My annual question here: I received 17 large (each between 5.27 and 7.89 Gb) FASTQ files of transcriptome data from a collaborator. What they sent me has no header information for any of the sequences in the files. Here's the (truncated) first two sequences of the first file:
@No name CAAGCGTGTCACCTATACCCCTCCGCCGGGGCAAAA + ????????DDBDDDDDFFFFF9CEEHCECHHHBFHFH @No name CCAACTGCTGTTCACACGGAACCTTTCCCCACTTCAG + BBBDDBDDDDDFFFFEFIIIIHIIIHHIIHHHHIIIF
Before I QC and do any downstream analyses I would like to give each sequence a number so I can reference each later (i.e. controls and treatments).
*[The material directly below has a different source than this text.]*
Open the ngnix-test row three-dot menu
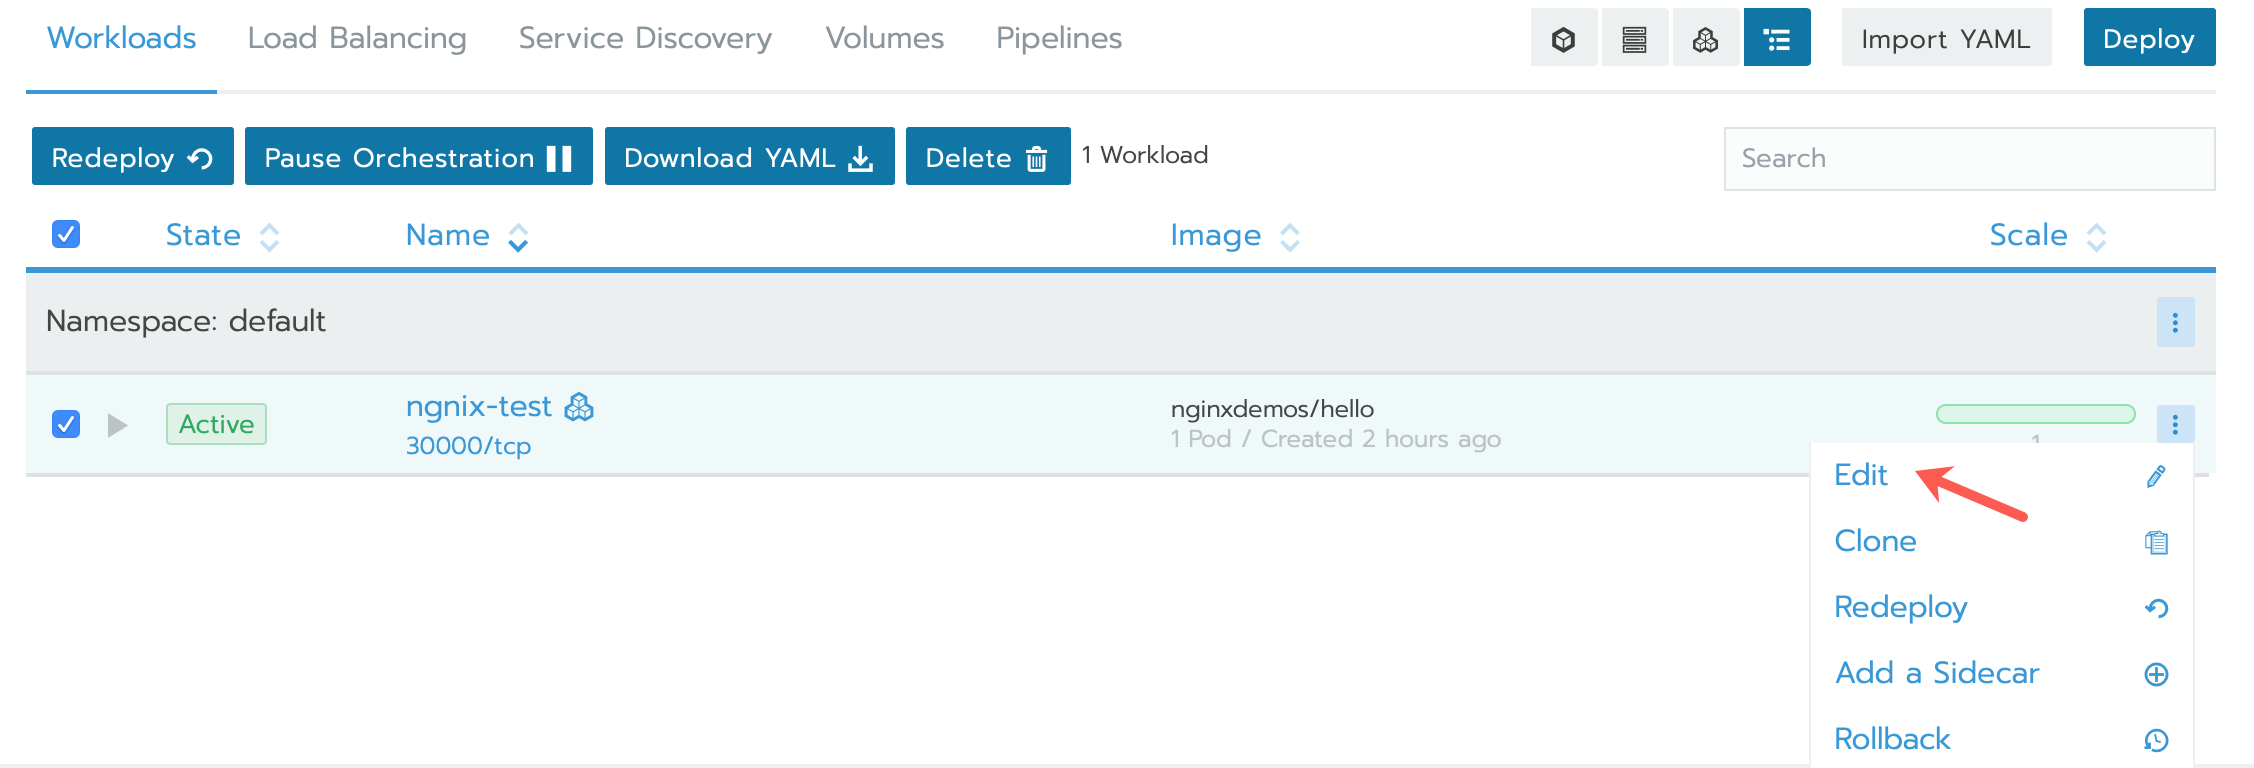Image resolution: width=2254 pixels, height=768 pixels. click(2174, 424)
I want something like this:
@1_1 CAAGCGTGTCACCTATACCCCTCCGCCGGGGCAAAA + ????????DDBDDDDDFFFFF9CEEHCECHHHBFHFH @1_2 CCAACTGCTGTTCACACGGAACCTTTCCCCACTTCAG + BBBDDBDDDDDFFFFEFIIIIHIIIHHIIHHHHIIIF
etc., etc., for the millions of sequences... but I need to make sure all the sequence data has individual header names that correspond to that particular sequence (so when I rename the next file it needs to be unique for that file).
This shouldn't be that hard, but I googled around on the forum and elsewhere and can't find a solution. I've tried to grep the files and I get a memory error. I tried to use bioawk (with the -c flag) on the giant gzip'ed file but the renaming is erratic.
Admittedly, I really need to work on my awk skills. Can anyone provide a quick awk one liner to rename these headers in the unzipped files that would use minimal memory? Thanks so much for your help.